I mentioned on Monday how I signed up for a 10k race to get my butt in gear for some more consistent training. Then I got to thinking, how much fitness does one really need to run a race, depending on the distance? Here is a quick break down of what I would be comfortable signing up for, in order of race distance. I’m not saying this is the only fitness level for each race by any means – just what I would feel comfortable doing. In every case, being trained for a race is the optimal way to toe the start line – this is just in case you don’t have that option.
A 5k road race, which is 3.1 miles, is relatively easy to complete if you have any sort of cardiovascular fitness.
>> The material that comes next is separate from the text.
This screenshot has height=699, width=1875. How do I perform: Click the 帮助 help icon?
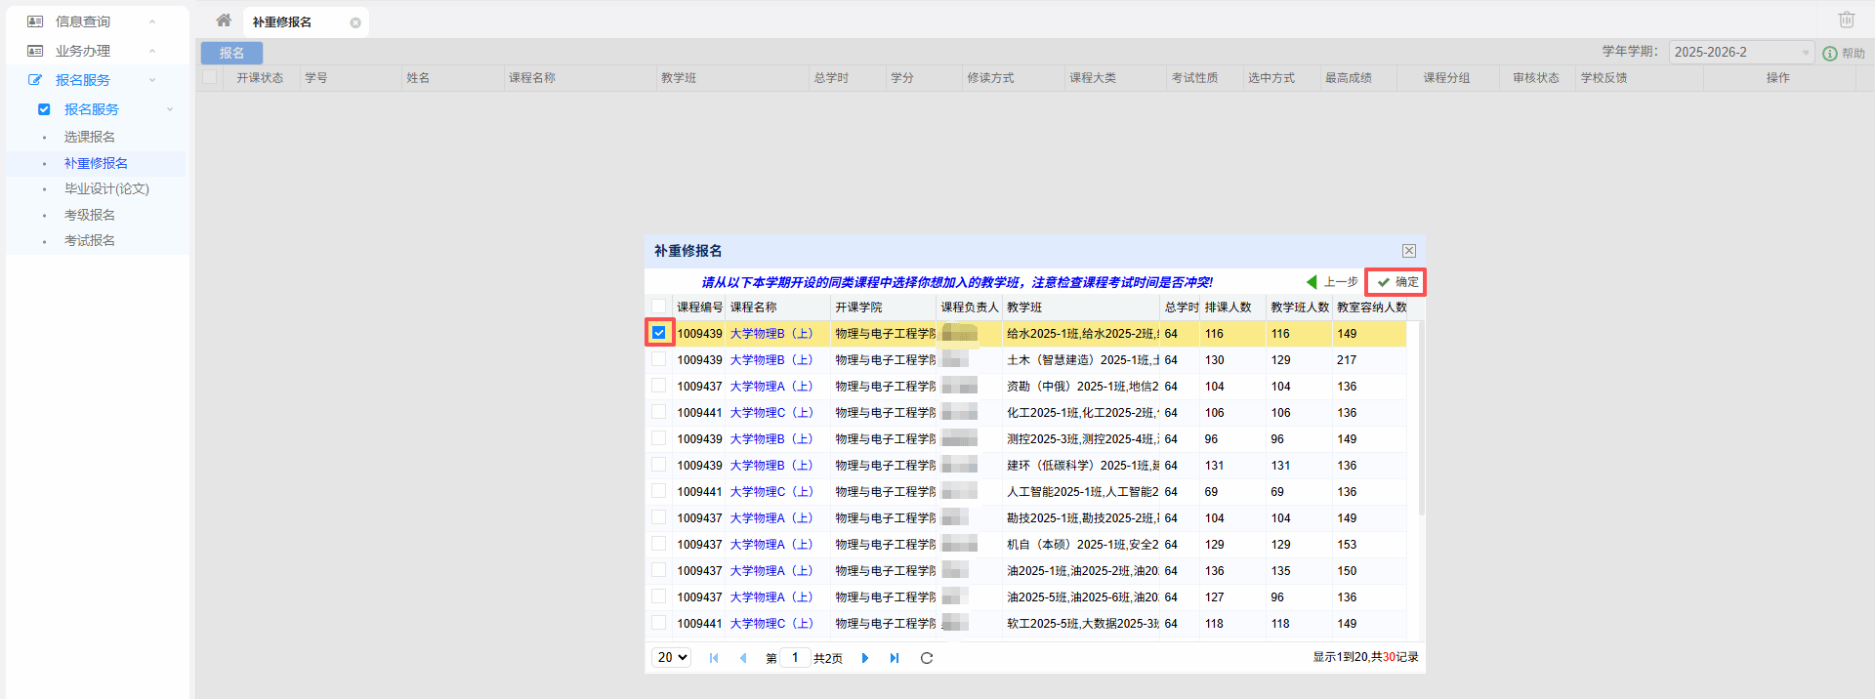1830,53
You can pretty easily walk 3 miles in under an hour, so by no means would I hesitate to sign up for this sort of race. If I was hoping to run fast splits or really whittle down my time, I would want a solid 8 weeks of speed work under my belt to achieve this. I’m talking 400’s & 800’s with active rest (aka, no true stopping). With that said, continuing with long runs and solid week day runs is key here too. When I ran cross-country in college, the courses were 5k in length, but we were still running 12 mile long runs on the weekend to build strength and fitness.
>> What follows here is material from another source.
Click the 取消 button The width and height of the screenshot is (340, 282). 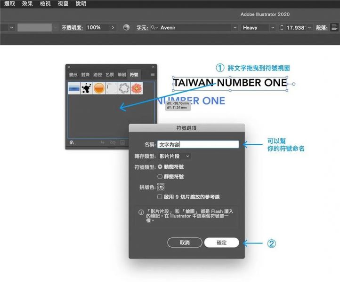click(185, 243)
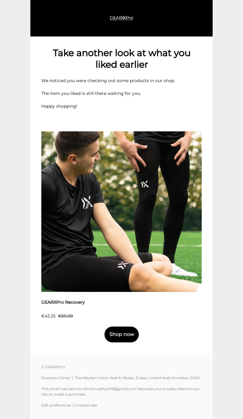
Task: Click the X logo on the black t-shirt
Action: click(87, 203)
This distance is a bit more involved than a 5k – obviously twice the distance – so I wouldn’t be nearly as eager to want to walk 6 miles. For me to run a 10k in 4 weeks, I wanted to be sure I was comfy running 4.5 – 5 miles with ease. I was able to do that over the weekend, so I am not too concerned. I have been running 3-4 times a week for 3 or so miles at a time, so I have a pretty decent base for 6 miles. By no means am I saying a fast base – at all – but my cardio fitness is a-ok to finish. If I were racing the 10k, I would have wanted to have had long runs on the weekends, similar to that of a 5k training plan long run. For the workouts, think mile repeats and a bit more distance in each workout.
The 1/2 marathon
I wouldn’t want to come to anything like a half marathon (or longer) under prepared. Slogging through 13.1 miles seems really awful. I find it necessary to train for a solid 12 weeks for a half marathon and would say the minimal long run I would be comfortable with before running a 1/2 is about 8 miles. Much less than that, I wouldn’t be a fan. I do feel that a much more comfortable long run before a half marathon is 11-12 miles – longer if you are looking to really put some speed in there. My best half marathon times have always resulted from solid marathon training – think 18-20 mile long runs.
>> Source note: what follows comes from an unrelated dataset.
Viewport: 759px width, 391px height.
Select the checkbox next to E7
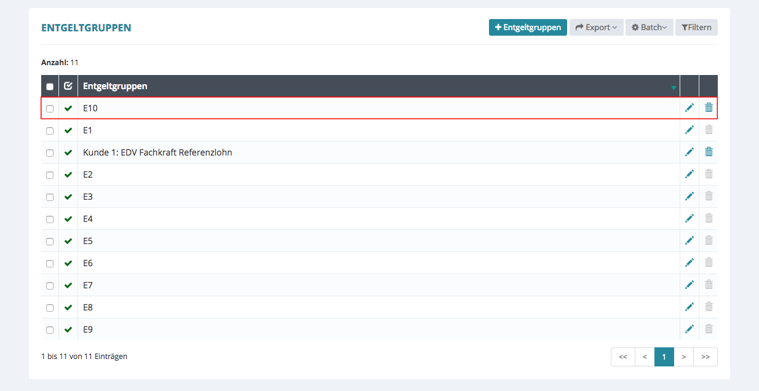50,286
I’ve shown up to one marathon unprepared, and I swore I would never, ever do it again. I ran 16 miles a solid 2 months before race day, and did not get in many more long runs after that. Running 26.2 miles under trained is absolutely awful. If you haven’t had adequate time to train for a marathon (12-16 weeks, with a good starting base), then drop down to the half, or just defer until next year. You will risk injury and being unhappy the entire time if you go ahead with the distance. It’s really just not worth it! If you really want to excel with this race, be able to run 8-10 miles easily at the start of your training. Then, follow a training plan from there. Be consistent with your long runs and run solid during the week too. Get adequate rest and sleep during the training cycle, and you really should be set.